[HOW TO COMPLETE THIS TASK] Set down every line from the one with "Open the small second Szablon dropdown" to the end of the entries, both ends included, exactly as it reads and without pictures.

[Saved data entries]
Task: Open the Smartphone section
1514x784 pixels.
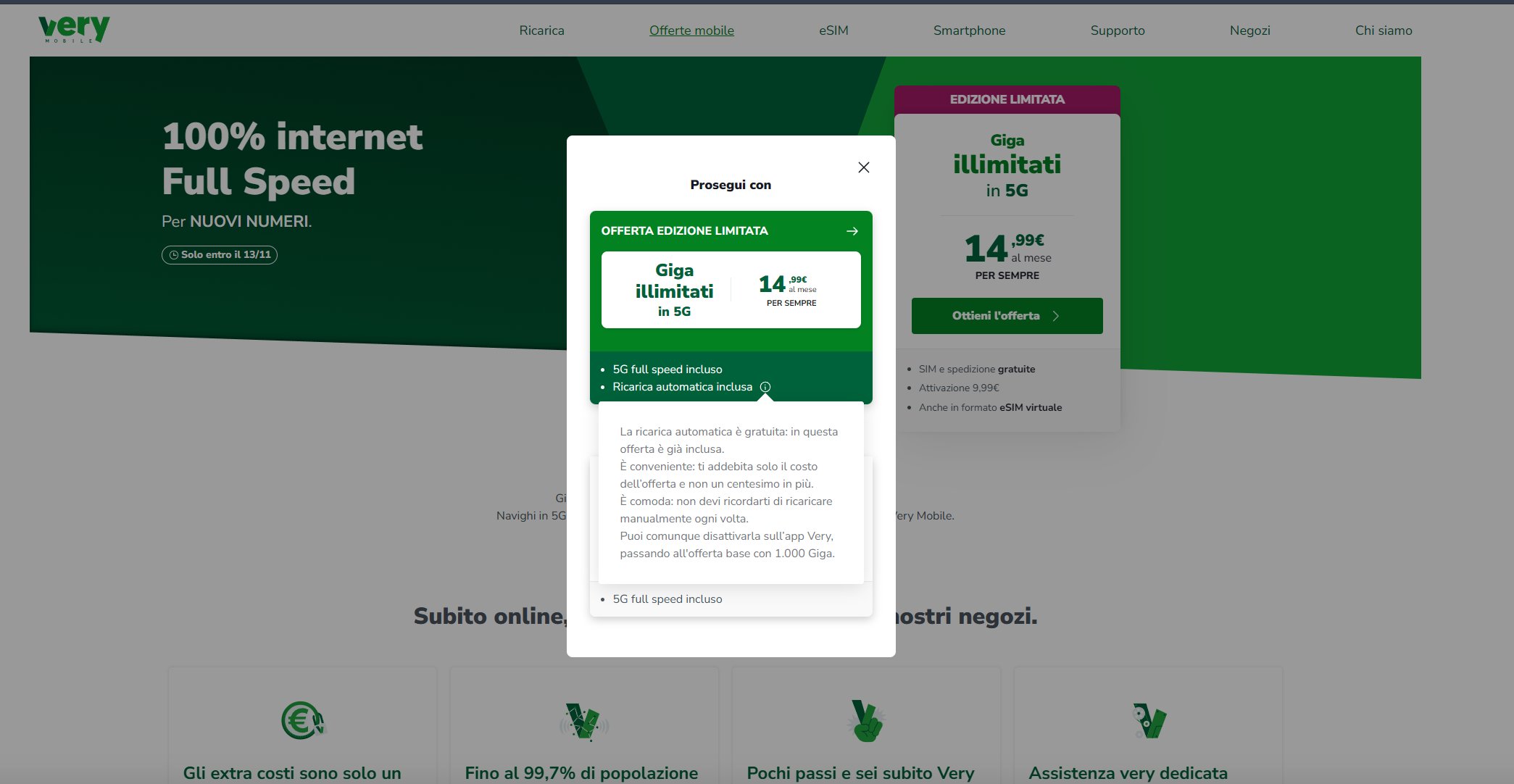Action: [x=969, y=30]
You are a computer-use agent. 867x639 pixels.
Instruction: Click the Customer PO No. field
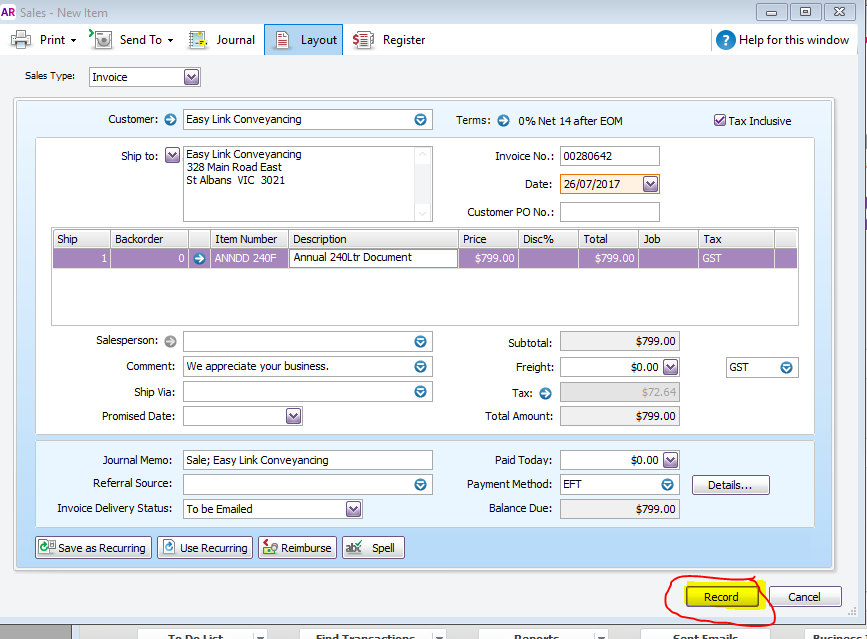pos(609,212)
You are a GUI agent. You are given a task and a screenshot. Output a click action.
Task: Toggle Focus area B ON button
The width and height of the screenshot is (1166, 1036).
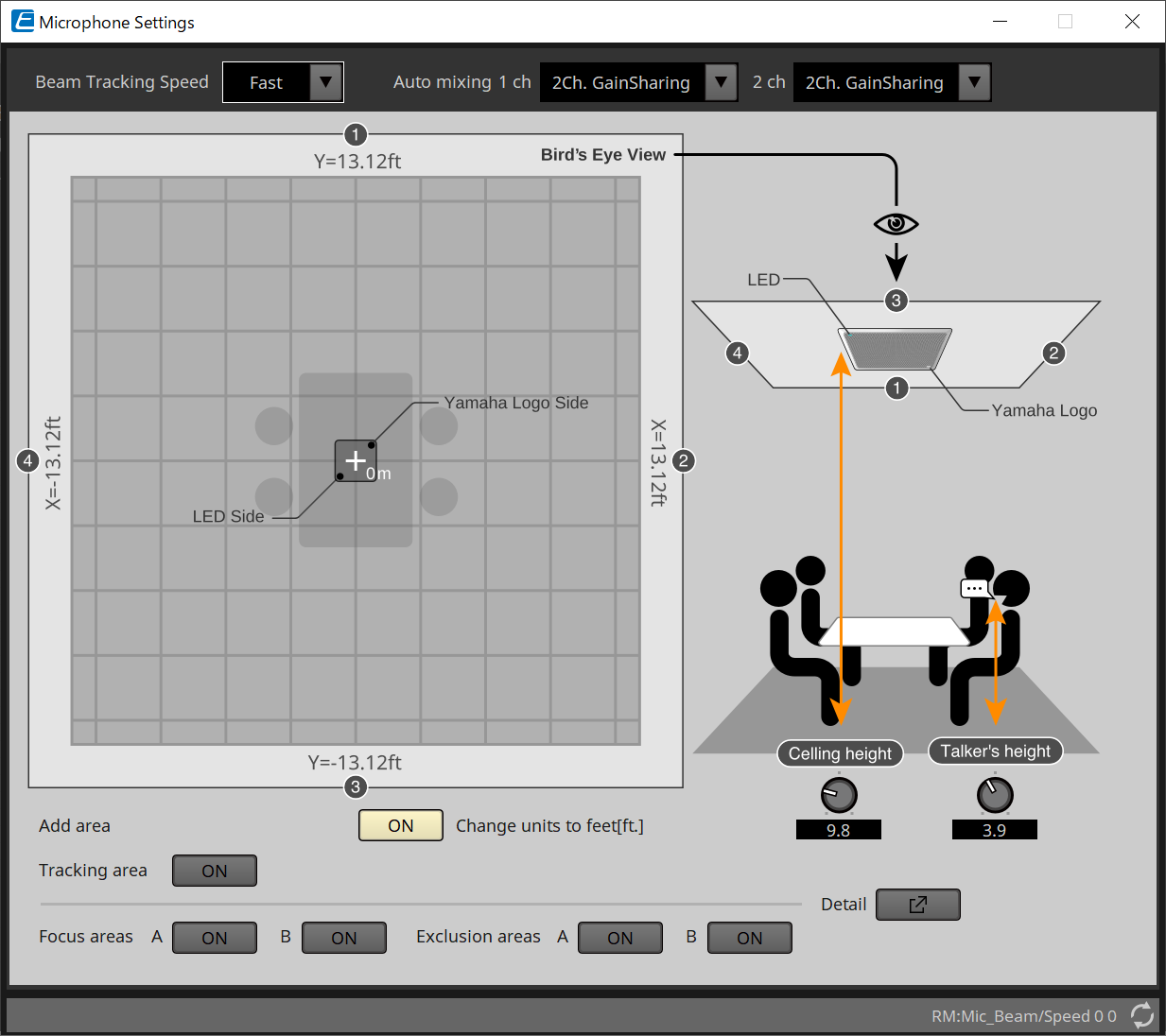point(343,938)
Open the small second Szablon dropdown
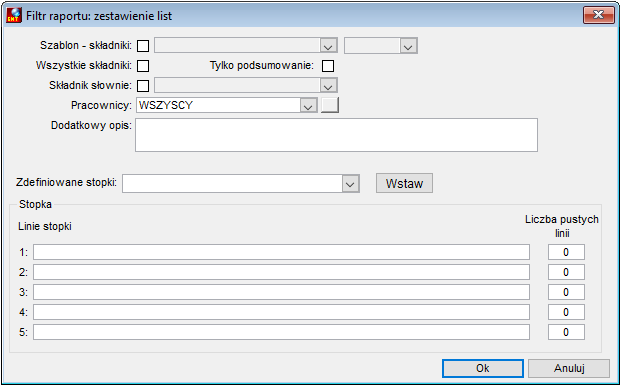620x385 pixels. 408,46
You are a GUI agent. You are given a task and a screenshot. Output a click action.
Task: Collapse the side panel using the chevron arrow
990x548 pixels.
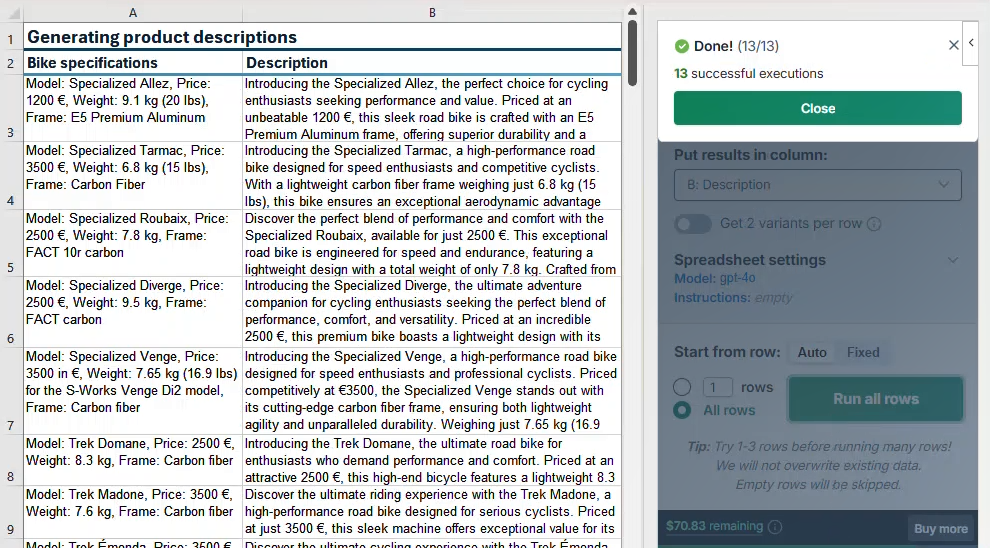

[SOLUTION FOR THIS PROBLEM]
Open the small second Szablon dropdown
620x385 pixels. 408,46
You are a GUI agent. You are given a task and a screenshot. Output a click action.
Task: Collapse the side panel using the chevron arrow
990x548 pixels.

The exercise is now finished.